▶ **Dataset rows**:
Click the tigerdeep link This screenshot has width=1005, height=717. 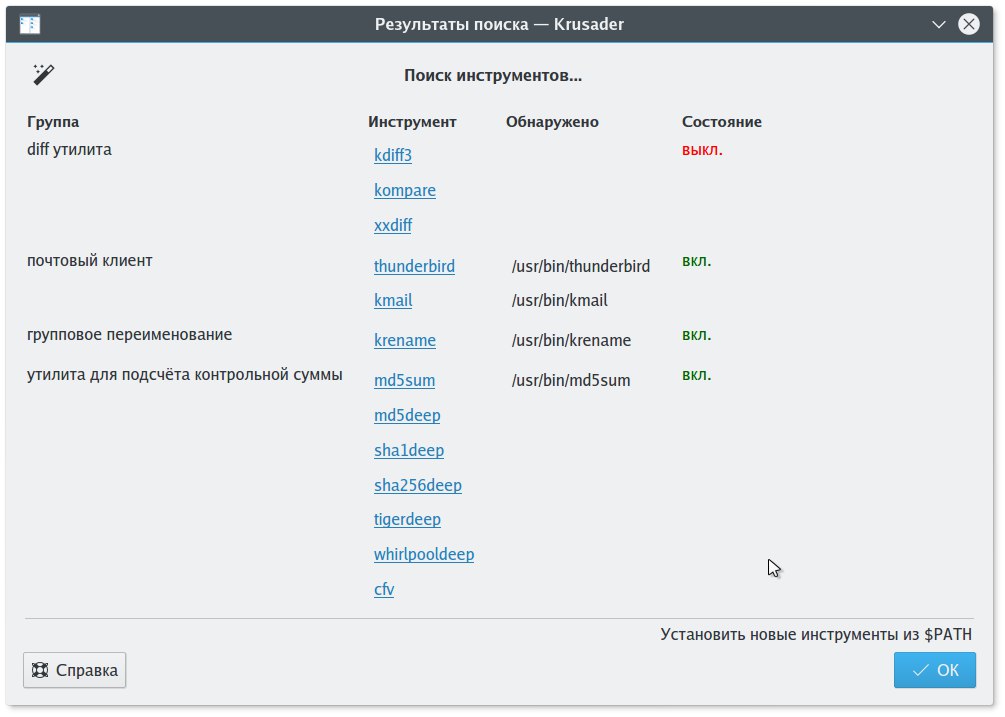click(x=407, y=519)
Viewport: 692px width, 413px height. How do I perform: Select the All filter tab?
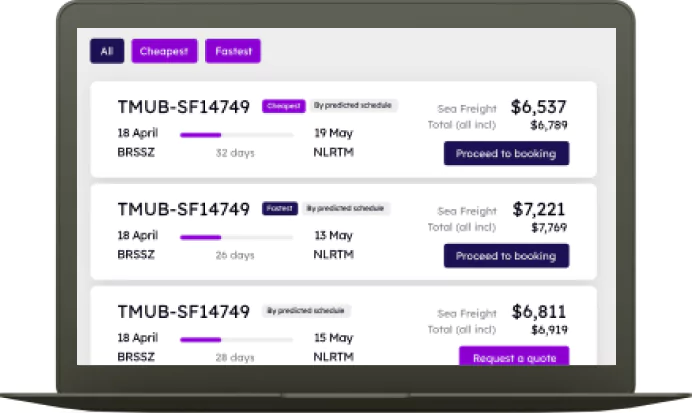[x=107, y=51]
* * *
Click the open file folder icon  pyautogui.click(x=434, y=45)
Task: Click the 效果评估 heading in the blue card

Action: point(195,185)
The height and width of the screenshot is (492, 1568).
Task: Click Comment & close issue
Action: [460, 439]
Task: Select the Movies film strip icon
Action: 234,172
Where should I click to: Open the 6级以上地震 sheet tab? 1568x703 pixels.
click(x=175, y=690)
---
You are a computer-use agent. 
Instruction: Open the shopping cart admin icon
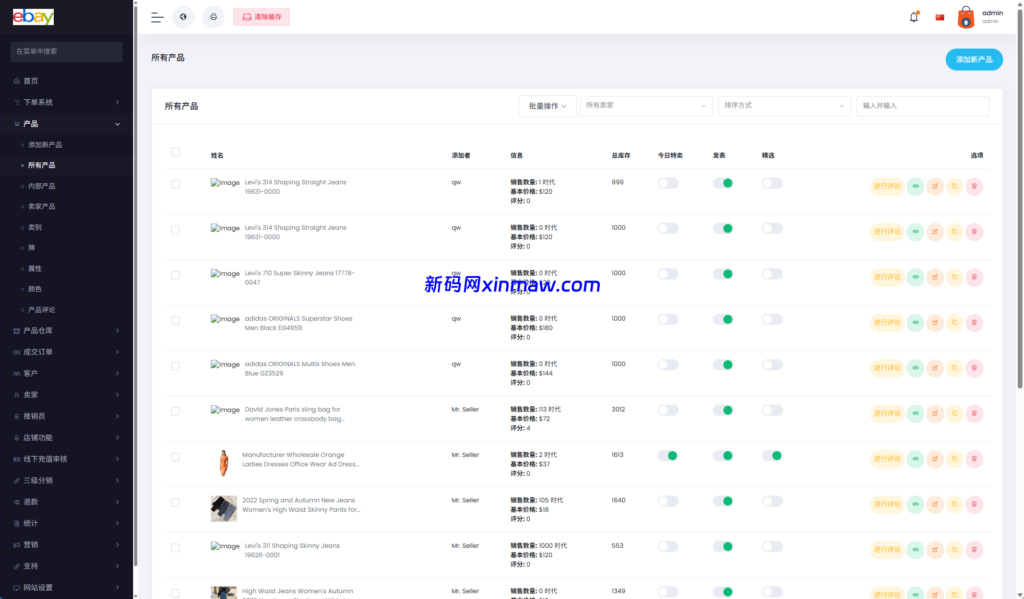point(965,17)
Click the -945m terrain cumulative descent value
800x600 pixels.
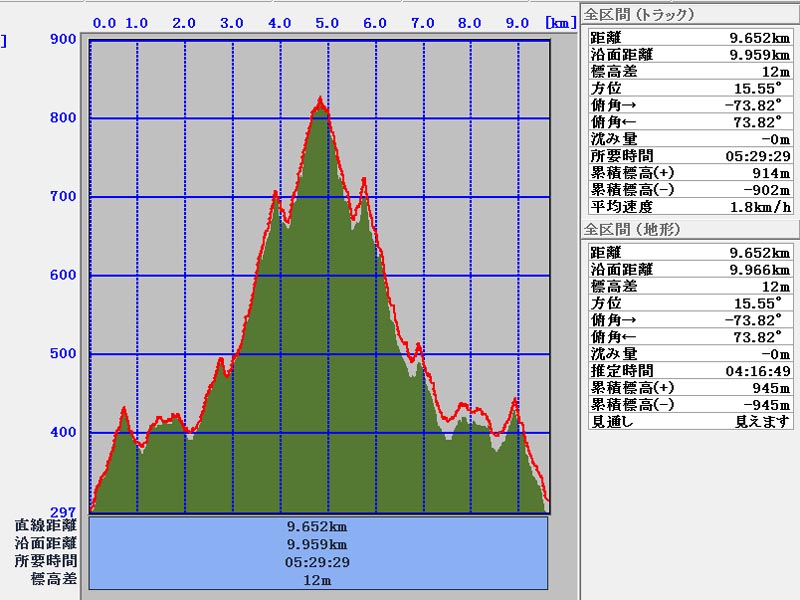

▶ **Problem details**: Pick out each line of the material above that contains the string "icon", treating uppercase and lowercase letters as different.

▶ **Full output**:
Click the open file folder icon  pyautogui.click(x=434, y=45)
Task: Select the Movies film strip icon
Instruction: Open the shopping cart admin icon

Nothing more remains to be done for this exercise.